In the passage below on Rio's urban quilombos, translate this sentence into Spanish: "Quilombos are today not only a historical fact but a socio-political reality in the country."

Page text:
********************
Rio’s Urban Quilombos: Culture and Resistance in Sacopã and Pedra do Sal

Colonial Rio de Janeiro, as a major slave port, was the site of a great number of quilombos, some of which still form part of the city’s landscape and geography. As Brazilian scholar and activist Kabengele Munanga explains, quilombo is a word of Bantu origin, a language family spoken by peoples located between what is today the Democratic Republic of Congo and Angola. The word was taken to Brazil during the period of formal colonialism through the forced migration of African slaves. Quilombos are today not only a historical fact but a socio-political reality in the country. They are popularly represented as rural communities of runaway slaves, who have remained in their territories since the abolition of slavery–epitomized by the most famous, Quilombo dos Palmares. However, this colonial and narrow definition fails to grasp the complex and dynamic realities of Brazil’s contemporary quilombola groups. In fact, quilombos emerged wherever African slaves were, in urban and rural contexts, as well as in other countries such as Colombia or Ecuador.
********************
Information supplied:
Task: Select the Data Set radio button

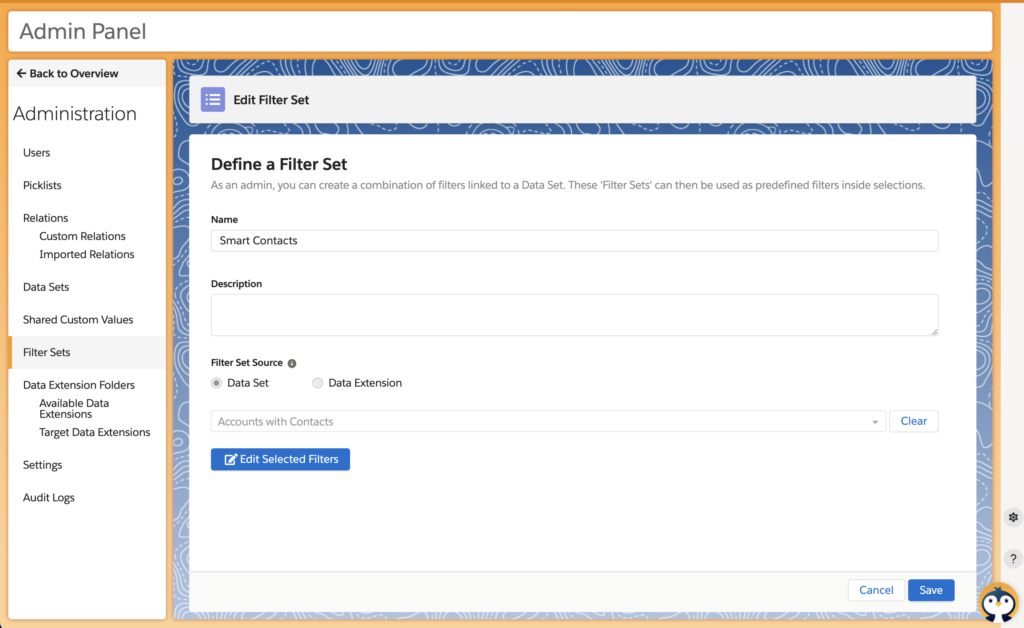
********************
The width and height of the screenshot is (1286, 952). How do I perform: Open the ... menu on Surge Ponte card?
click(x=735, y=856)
********************
Reply to the task:
Hoy en día, los quilombos no son solo un hecho histórico, sino una realidad sociopolítica en el país.